Monday, March 22, 2010

Dark Towers


Day 41 of the "What are you reading, and why?" series.

Today I put together two completely different kinds of writers, as one aspect of American literature these days is to have battered on any barrier between "high" and "low" culture. I know people still do categorize and label--there is "serious fiction" or "literary fiction," and there is "genre fiction," and these things are still organized in bookstores in various ways that keep them apart from each other. But college classrooms put things together, study everything, and have "elevated" certain kinds of writing that were dismissed before. The "comic book" is now the "graphic novel"--or "Graphic Illustration" in Babbitt's--and people are respecting each other's art in new ways that are less hierarchical than when I was growing up.

So I'll tell you that Kim has been reading The Gunslinger, the first in the Dark Tower series by Stephen King, and that Charlie is embarking on Point Omega, the new novel just out in hardcover from Don DeLillo. (Earlier in this blog we heard a bit about Falling Man, a DeLillo novel about the man falling from the dark towers of 9/11..., and the cover pictured here is from Libra, different towers altogether in DeLillo's book about the Kennedy assassination.)

A guy who runs a business down the street came in for another stack of the books he likes to read and was saying the last book in the Dark Tower series was a huge disappointment, and made him feel he had wasted his time reading everything building up to it.
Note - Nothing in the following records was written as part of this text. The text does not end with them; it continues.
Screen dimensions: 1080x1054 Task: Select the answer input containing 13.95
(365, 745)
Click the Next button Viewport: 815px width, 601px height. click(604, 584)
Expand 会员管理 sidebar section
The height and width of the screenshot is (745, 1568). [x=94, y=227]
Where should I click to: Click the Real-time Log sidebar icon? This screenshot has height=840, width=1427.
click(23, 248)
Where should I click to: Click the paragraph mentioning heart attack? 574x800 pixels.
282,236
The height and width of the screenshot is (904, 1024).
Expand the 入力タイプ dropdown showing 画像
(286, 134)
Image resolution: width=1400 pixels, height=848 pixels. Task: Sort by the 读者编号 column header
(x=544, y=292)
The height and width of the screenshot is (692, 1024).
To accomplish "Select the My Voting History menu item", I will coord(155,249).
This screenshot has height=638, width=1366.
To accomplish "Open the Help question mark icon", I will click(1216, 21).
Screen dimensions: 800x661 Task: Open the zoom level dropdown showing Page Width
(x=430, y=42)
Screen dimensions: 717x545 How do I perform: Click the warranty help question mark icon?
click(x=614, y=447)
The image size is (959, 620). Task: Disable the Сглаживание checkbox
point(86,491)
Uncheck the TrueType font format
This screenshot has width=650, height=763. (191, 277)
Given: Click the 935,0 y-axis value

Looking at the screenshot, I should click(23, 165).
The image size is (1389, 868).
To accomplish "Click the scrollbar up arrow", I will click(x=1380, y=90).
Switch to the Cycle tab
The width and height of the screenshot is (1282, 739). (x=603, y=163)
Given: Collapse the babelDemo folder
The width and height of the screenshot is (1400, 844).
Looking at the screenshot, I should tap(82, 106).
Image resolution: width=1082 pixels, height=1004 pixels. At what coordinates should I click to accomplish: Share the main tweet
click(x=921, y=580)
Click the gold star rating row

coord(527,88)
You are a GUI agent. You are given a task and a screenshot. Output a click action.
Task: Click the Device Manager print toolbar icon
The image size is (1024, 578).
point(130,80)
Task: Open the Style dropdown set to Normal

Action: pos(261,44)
But the series was recommended to Kim by Bob, who said the last book made the whole reading adventure worth it, and to definitely start at the beginning! The link above is to a revised edition of The Gunslinger, as King was writing other works simultaneously (the way we read books simultaneously, or the way painters works on numerous paintings simultaneously, etc.) and realized by the end that the beginning needed some adjustment. So Kim might want to figure out which edition she has, and perhaps that's why the guy from down the street was so disappointed. He read the original work, and things didn't add up?!

I'm pretty sure the only thing I've read by Stephen King is On Writing, and, to my mind, he was right on about writing.

Don DeLillo is a writer I've not yet read. I have read excerpts and essays by him, but not a whole novel. I almost took home White Noise the other day, but instead got The Wishbones by Tom Perotta. I'm pretty sure this is "dick lit."